Con gran honestidad, Bloom reconoce: “Yo tengo contacto con muchas agrupaciones, pero nosotros somos sólo cinco voluntarios y no nos damos abasto. No tenemos un peso para estos proyectos, todo lo que hacemos es voluntario y nos ayuda la organización Redes A. C. con las cuestiones legales.
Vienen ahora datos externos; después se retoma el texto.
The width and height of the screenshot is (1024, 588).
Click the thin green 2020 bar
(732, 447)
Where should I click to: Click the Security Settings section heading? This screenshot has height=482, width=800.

Quisiéramos ayudar en todas partes, pero hacemos lo que podemos”. La generosidad de los miembros de Rhizomatica unida con la fuerza que aún existe en la cohesión de los grupos indígenas que se rigen por sus usos y costumbres ha logrado lo que nadie imaginaba en México: el uso de celulares a un precio muy bajo y sin depender de ningún monopolio.
Cabe mencionar que a los promotores de esta iniciativa les convendría recibir, además de nuestros aplausos y comentarios, más voluntarios desinteresados para seguir brindando sus conocimientos a los pueblos que así se los piden. Iba a decir que Rhizomatica reciba un apoyo económico de algún mecenas o institución, sin embargo, donde entra el dinero las cosas se pudren lo que me hace dudar mucho de este deseo…
Además, opinamos que hay que respetar los acuerdos de San Andrés y las autonomías indígenas; prohibir la explotación minera a cielo abierto; salvaguardar la región de Wirikuta; rechazar los cambios constitucionales relativos al petróleo y los hidrocarburos, el fraking y la explotación en aguas profundas.